━━ EXERCISE MATERIALS ━━
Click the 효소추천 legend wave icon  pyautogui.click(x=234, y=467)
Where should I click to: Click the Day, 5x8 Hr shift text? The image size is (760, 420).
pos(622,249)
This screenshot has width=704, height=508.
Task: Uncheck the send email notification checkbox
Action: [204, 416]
━━━
• [TASK TO COMPLETE]
Convert the listing above into a numbered list, omitting any blank lines.

• [ANSWER TO THIS PROBLEM]
1. Click the 효소추천 legend wave icon  pyautogui.click(x=234, y=467)
2. Where should I click to: Click the Day, 5x8 Hr shift text? The image size is (760, 420).
3. pos(622,249)
4. This screenshot has width=704, height=508.
5. Task: Uncheck the send email notification checkbox
6. Action: [204, 416]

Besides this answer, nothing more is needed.